Event-driven kind of way of describing messaging and then there's also message-driven in which the sender and receiver have to know each other—in other words, your address has to be known. So, that's kind of like the two differences. But they are a highly decoupled way of passing data from one point to another.
Now, let's take a look. An event is not a new thing. If you kind of look at the event approach, it's basically an event happens, and then you immediately process it. The more traditional way is batch processing. Batch processing has its place in the computing world—you gather all the data that's there and, when you're ready, batch them all up and send them in one batch. That's why it's called batch processing. It has specific uses in our computing world, but, as you can see, with events, you're able to process it right away. The advantage is the real-time aspect of it.
Now let's look at the patterns again. The event-driven kind of way is essentially streaming too, which is "pub-sub." That's very much an architectural pattern. Basically, your client will send the data to the topic. Your publishing client sends it to the topic, and the broker owns the topic and delivers it to whoever subscribes to the topic. When the messages arrive at the topic, the broker delivers them accordingly to the subscribers.

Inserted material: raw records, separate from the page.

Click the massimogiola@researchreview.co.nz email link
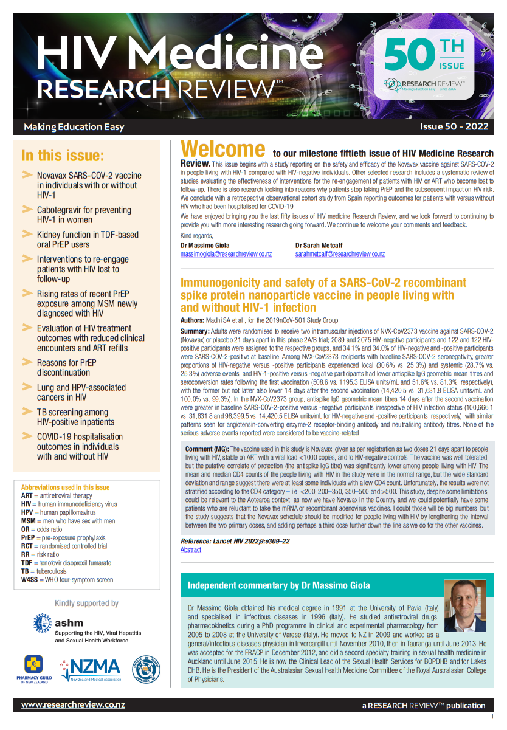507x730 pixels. click(x=226, y=253)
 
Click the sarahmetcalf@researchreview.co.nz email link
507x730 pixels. click(x=340, y=253)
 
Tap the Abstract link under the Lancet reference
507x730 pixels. click(x=190, y=549)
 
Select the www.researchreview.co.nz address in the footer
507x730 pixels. click(x=73, y=705)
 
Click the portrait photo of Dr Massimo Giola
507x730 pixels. click(x=464, y=605)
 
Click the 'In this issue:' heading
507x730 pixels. click(x=63, y=156)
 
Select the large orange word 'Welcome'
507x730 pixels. click(x=223, y=150)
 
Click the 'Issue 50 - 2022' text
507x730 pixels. click(x=454, y=127)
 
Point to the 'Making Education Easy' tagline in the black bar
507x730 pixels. click(x=74, y=127)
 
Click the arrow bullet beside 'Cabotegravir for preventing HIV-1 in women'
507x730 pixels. click(x=27, y=210)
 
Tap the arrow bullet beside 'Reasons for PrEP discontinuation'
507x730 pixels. click(x=27, y=362)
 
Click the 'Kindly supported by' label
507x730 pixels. click(x=86, y=603)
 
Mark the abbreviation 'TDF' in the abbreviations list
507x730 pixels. click(x=28, y=563)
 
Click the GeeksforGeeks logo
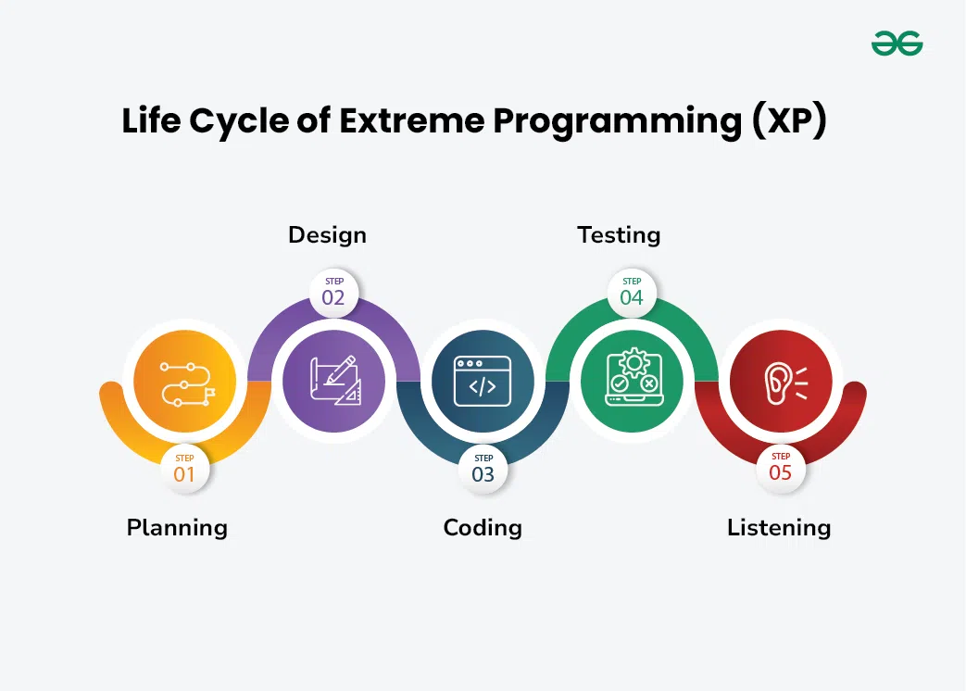coord(897,43)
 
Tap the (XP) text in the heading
coord(787,122)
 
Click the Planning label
coord(177,528)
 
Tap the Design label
coord(327,235)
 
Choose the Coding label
coord(483,528)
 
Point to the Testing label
coord(619,235)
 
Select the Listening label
coord(779,528)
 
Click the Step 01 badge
coord(184,469)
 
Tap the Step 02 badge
coord(333,292)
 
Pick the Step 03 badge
coord(483,469)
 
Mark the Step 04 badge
coord(632,292)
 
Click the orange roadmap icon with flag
coord(184,381)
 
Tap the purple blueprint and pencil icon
coord(333,381)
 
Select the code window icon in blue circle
coord(483,381)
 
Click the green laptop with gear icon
coord(632,381)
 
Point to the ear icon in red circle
coord(781,381)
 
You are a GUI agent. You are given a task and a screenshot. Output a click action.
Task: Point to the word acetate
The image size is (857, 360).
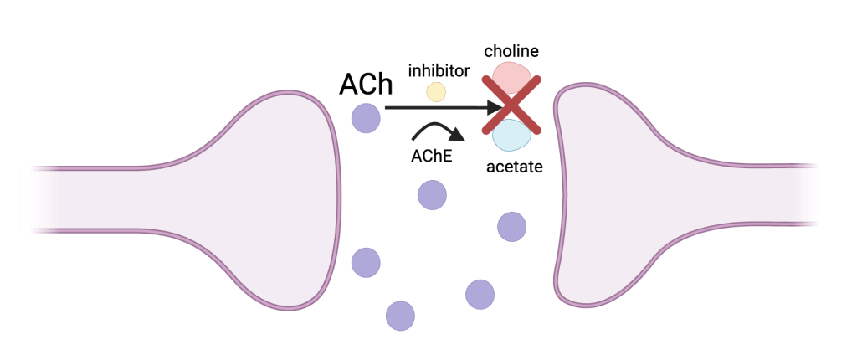pos(515,167)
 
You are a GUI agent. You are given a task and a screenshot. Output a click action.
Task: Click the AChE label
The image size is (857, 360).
pos(432,155)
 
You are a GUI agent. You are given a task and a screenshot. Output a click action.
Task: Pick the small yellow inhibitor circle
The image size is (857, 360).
pos(436,91)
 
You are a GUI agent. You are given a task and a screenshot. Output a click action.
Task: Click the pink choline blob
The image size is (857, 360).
pos(511,77)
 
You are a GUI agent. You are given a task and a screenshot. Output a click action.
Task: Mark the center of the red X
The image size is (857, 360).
pos(511,105)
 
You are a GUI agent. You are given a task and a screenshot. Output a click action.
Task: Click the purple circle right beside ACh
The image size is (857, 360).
pos(366,117)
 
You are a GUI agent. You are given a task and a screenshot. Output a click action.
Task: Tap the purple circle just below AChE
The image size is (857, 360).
pos(433,195)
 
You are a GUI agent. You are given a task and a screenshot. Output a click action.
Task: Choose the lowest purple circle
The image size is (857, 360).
pos(400,316)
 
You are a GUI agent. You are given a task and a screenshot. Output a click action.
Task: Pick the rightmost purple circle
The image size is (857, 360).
pos(511,226)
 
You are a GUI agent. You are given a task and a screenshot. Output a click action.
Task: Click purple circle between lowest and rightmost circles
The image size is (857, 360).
pos(480,293)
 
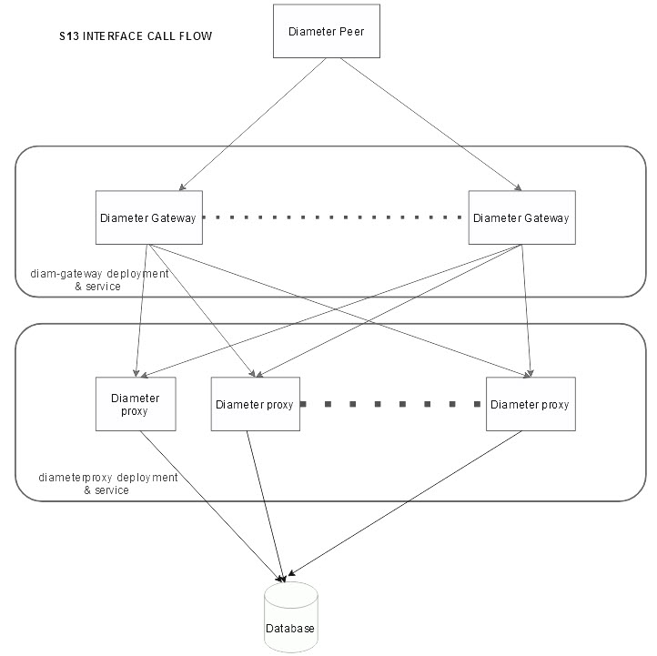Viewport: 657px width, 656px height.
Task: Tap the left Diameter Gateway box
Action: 149,217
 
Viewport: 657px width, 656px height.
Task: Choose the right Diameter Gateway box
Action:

There’s another way: message queuing, which is a form of asynchronous service-to-service communication. It’s a bit more like the sender sending data to some queues. Once it gets into the queue, the receiver picks up the messages from the queue. Once the messages are picked up, they’re gone from the queue.
Event streaming is a step beyond event messaging. What’s driving the change is the need for real-time data to enhance customer experiences and create a competitive advantage. Delivering results to users faster is crucial. Today, with AI and machine learning applications, building data pipelines is essential. Event streaming supports scalability—it enables systems to ingest high volumes of data during peak times and scale back dynamically. Built-in mechanisms handle backpressure to prevent system overload.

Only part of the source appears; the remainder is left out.